Aside from the creation of aesthetics, the most apparent way he showcased his ingenious conceptual showcase was in significant collections such as the 1998 (figure 3) one, where he decided to showcase a blazer without the body. The quintessential of fashion is the body itself, acting as the one subjugated when approaching fashion in a theoretical manner [20], yet, here we have Margiela creating a jacket that was independently tailored. Visible, by looking at the straight seams alongside the structure of the blazer that rigidly stays on the vertical line clearly indicate an intention to create a blazer that could stay flat when hanged. Furthermore, the choice to be sleeveless shows the inner lapel of the jacket, being made from a different fabric alongside the collar that symmetrically aligns with each side of the shoulder, making the dress feel more 2 dimensional. Everything in combine, alongside the neutral grey fabrics creates a sense of flatness and clearly indicates an intention that the clothing was made to fashion itself in a hanger, not the body. Therefore, establishing a new silhouette through deconstructing how objects could operate independently without a body. Additionally, the neutral colour of the blazer combined with playing in one axis, enhances the flatness of the jacket. Essentially, deconstructing and setting a distinction of the clothes as an item that has an individual meaning[21]. Furthermore, an intrinsic message from Figure 3 comes in the form of an auto-critique on the system, questioning whether the structuring of clothes necessarily needs to conform with the universal notion of fashion as an adornment to the body [22]. Hence, demonstrating a postmodernist approach to fashion that feels scientific[23] (). Therefore, by interpreting Figure 3 and the way it was displayed can be set as an example of Margiela’s experimental runway that plays along with his creative deconstruction philosophy while inspiring the fashion landscape itself.

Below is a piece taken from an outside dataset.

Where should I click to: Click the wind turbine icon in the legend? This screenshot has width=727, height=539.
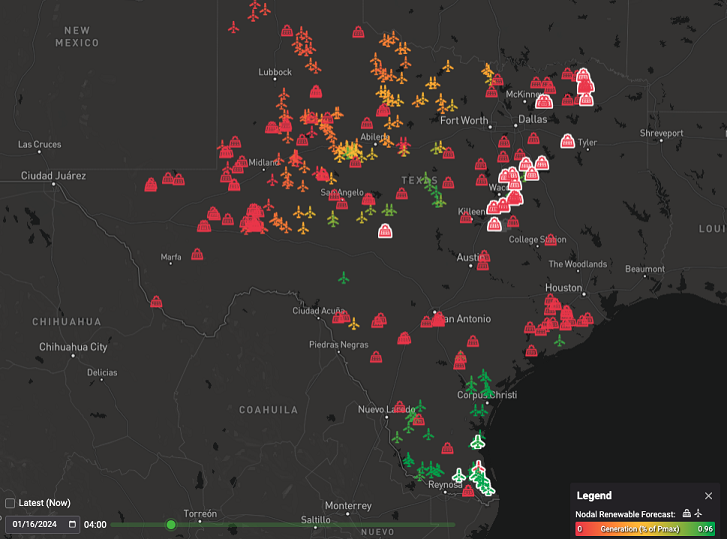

In conclusion, by examining Figure 3 we showed both the philosophy and visual output of Margiela’s conduct which was done through pushing the language that constructed the semiotic of fashion. Which managed to expand the horizon on how clothes can be created and presented in fashion. The dissection of clothing, presented in the way he approached the fashion show and clothes themselves, makes him kin to a scientist who dissects the system behind what fashion signifies can be heralded as a postmodernist approach to fashion. Here two things can be discerned; on one hand, Margiela, as we compare both Figure 1 and Figure 2, enables the creation of a new aesthetical language that would influence, and then define Margiela’s conduct of deconstructionism. On the other hand, Margiela’s conceptual framework as examined in figures one and two inspires the reconstitution of fashion, by refusing conventional means that paved the way to create the industries’ horizon of how fashion could be operated. Everything, in the end, is derived from his theoretical framework that often references how the concept of fashion is made to be, as he introduced the fashion world to a new conceptual way to refashion the semiotics in fashion. Showcasing how deconstruction in fashion has a complex nature where it can create an aesthetic but also philosophically challenge the landscape, thus allowing anti-fashion perspectives to coexist. Therefore, his usage of the experimental conceptual framework through unconventional fashioning method-deconstructionism- paved the way to create new ways to fashion clothes.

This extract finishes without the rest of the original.